• _Assignment_
Without the images, output each record below as it stands.

• _Recorded data_
◆ ◆ ◆ ◆ ◆ ◆ ◆
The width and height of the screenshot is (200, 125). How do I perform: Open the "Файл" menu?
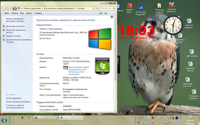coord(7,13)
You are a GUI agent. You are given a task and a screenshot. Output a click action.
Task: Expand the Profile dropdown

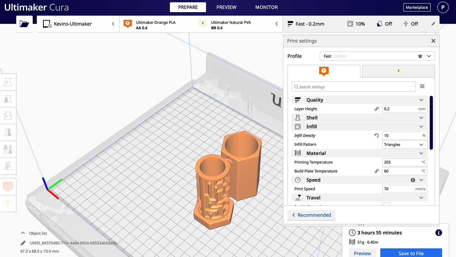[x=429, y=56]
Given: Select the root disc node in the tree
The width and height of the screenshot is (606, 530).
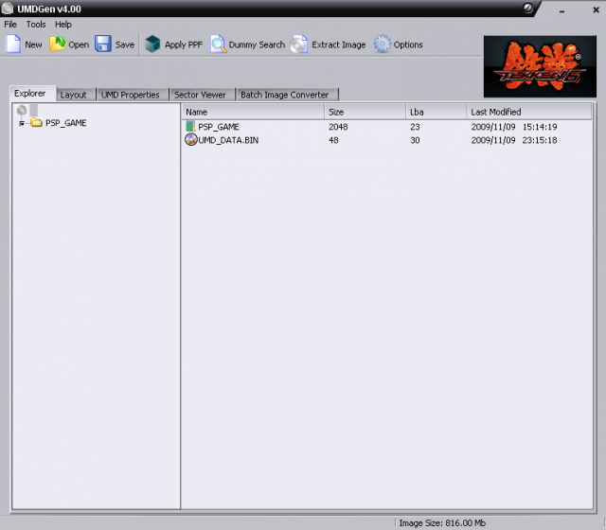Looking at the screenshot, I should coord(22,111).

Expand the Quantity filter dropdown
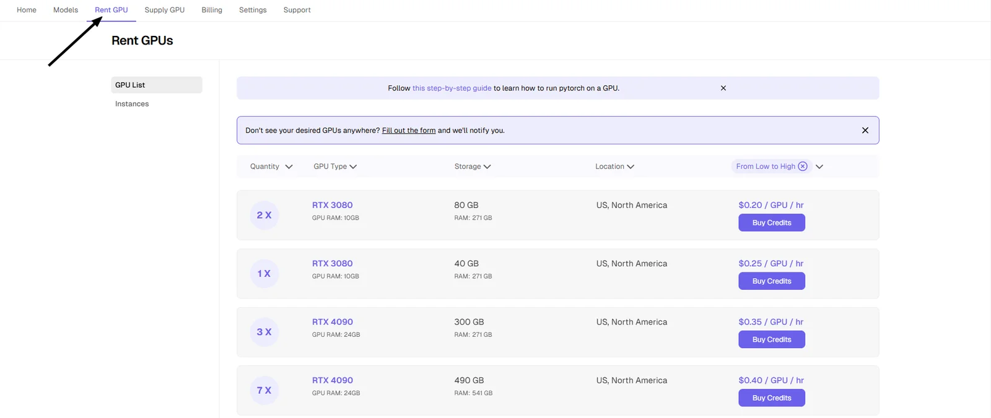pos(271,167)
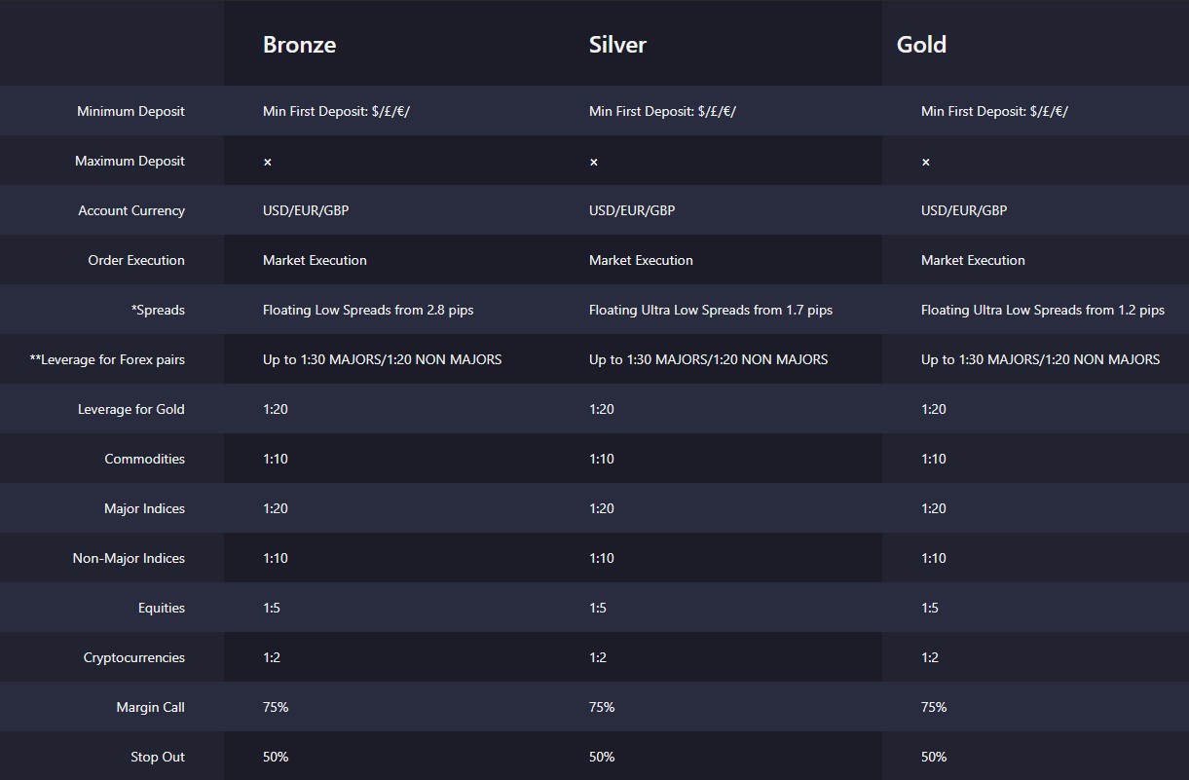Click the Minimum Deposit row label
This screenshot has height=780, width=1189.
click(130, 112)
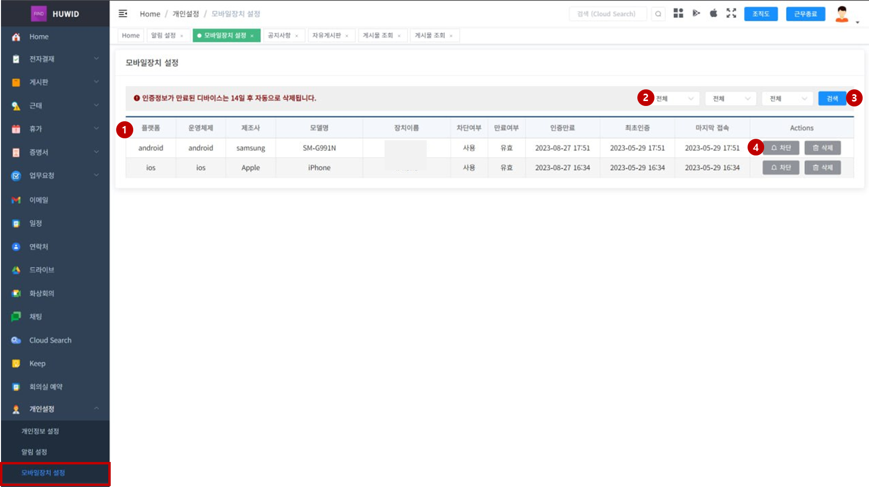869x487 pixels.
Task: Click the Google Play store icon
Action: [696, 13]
◆ ◆ ◆ ◆ ◆ ◆ ◆
• _The answer_
The width and height of the screenshot is (200, 125). How do I perform: Open the "Файл" menu?
coord(7,13)
You are a GUI agent. You are given a task and a screenshot. Output a click action.
Task: Expand the Profile dropdown

[x=429, y=56]
Given: Select the root disc node in the tree
The width and height of the screenshot is (606, 530).
Looking at the screenshot, I should coord(22,111).

Expand the Quantity filter dropdown
pos(271,167)
Click the Minimum Deposit row label
This screenshot has height=780, width=1189.
click(130, 112)
869x487 pixels.
Task: Click the Google Play store icon
Action: [696, 13]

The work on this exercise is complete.